The local government may require the applicant (developer) respond to the public comments, regarding the Application. The developer should submit a written response in the format and timeframe designated by the local government. Washington Governor’s Office for Regulatory Innovation and Assistance – Shoreline Conditional Use Permit and Variance Schematics.

The local government often sends copies of the developer’s written response to the public. Washington Governor’s Office for Regulatory Innovation and Assistance – Shoreline Conditional Use Permit and Variance Schematics.
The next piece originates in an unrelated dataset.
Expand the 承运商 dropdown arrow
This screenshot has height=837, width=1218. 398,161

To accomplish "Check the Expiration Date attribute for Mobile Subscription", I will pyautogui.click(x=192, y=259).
13-WA-h.13 to 13-WA-h.15 – Make Permit Determination

After reviewing the Application in conjunction with the public comments and the developer’s response to the comments, the local government makes a decision on the Application. Washington Governor’s Office for Regulatory Innovation and Assistance – Shoreline Conditional Use Permit and Variance Schematics.

The local government sends a copy of the Shoreline Conditional Use Permit and/or Shoreline Variance Permit Notice of Decision to the Department of Ecology and the Attorney General using a return receipt request mail delivery. R.C.W. § 90.58.140(6); W.A.C. § 173-27-200. Washington Governor’s Office for Regulatory Innovation and Assistance – Shoreline Conditional Use Permit and Variance Schematics.

The local government should mail the Permit and documentation of the final local decision together with:

  • The complete Application;
  • A findings and conclusions letter;
  • A permit data form; and
  • Any applicable SEPA documents.

Washington Shoreline Master Program – Ecology Review of Permits Webpage; W.A.C. § 173-27-130.

An applicant (developer) or any interested party may request an appeal to the ruling from the local government. Washington Governor’s Office for Regulatory Innovation and Assistance – Shoreline Conditional Use Permit and Variance Schematics.

13-WA-h.16 to 13-WA-h.18 – Review Notice of Decision Materials Completeness

The Department of Ecology reviews the Shoreline Conditional Use Permit and/or Shoreline Variance Permit Notice of Decision materials for completeness pursuant to W.A.C. § 173-27-130; 200.

The Department of Ecology must notify the local government and the applicant (developer) in writing of any missing information within fourteen (14) days of initial receipt date. Washington Governor’s Office for Regulatory Innovation and Assistance – Shoreline Conditional Use Permit and Variance Schematics; W.A.C. § 173-27-130(5). The local government must send the Department of Ecology the missing information within thirty (30) calendar days. Washington Governor’s Office for Regulatory Innovation and Assistance – Shoreline Conditional Use Permit and Variance Schematics.

13-WA-h.19 to 13-WA-h.21 – Does the Department of Ecology Approve the Permit?

After the local government makes a determination on the Shoreline Conditional Use and/or Variance Permit the Department of Ecology must make a determination on the Permit. The Department of Ecology makes the final decision approving, approving with conditions, or disapproving the Permit within thirty (30) days of the date of submittal by the local government pursuant to W.A.C. § 173-27-110. W.A.C. § 173-27-200.

The Department of Ecology reviews the complete file submitted by the local government on the Permit and any other information submitted or available that is relevant to the Application. The Department of Ecology must base its determination to approve, approve with conditions or deny a Permit with consistent with the policy and provisions of the Shoreline Management Act. W.A.C. § 173-27-200(2).

The Department of Ecology must provide timely notification of the final decision to those the local government and applicant (developer) pursuant to W.A.C. § 173-27-110. W.A.C. § 173-27-200.

13-WA-h.22 – Request Review of Decision (If Applicable)

The Department of Ecology, applicant (developer), or any person, organization or agency may file a request for review of the permit decision, within twenty-one (21) days from the decision date, with the Shorelines Hearing Board. R.C.W. § 90.58.140(6); Washington Governor’s Office for Regulatory Innovation and Assistance – Shoreline Conditional Use Permit and Variance Schematics.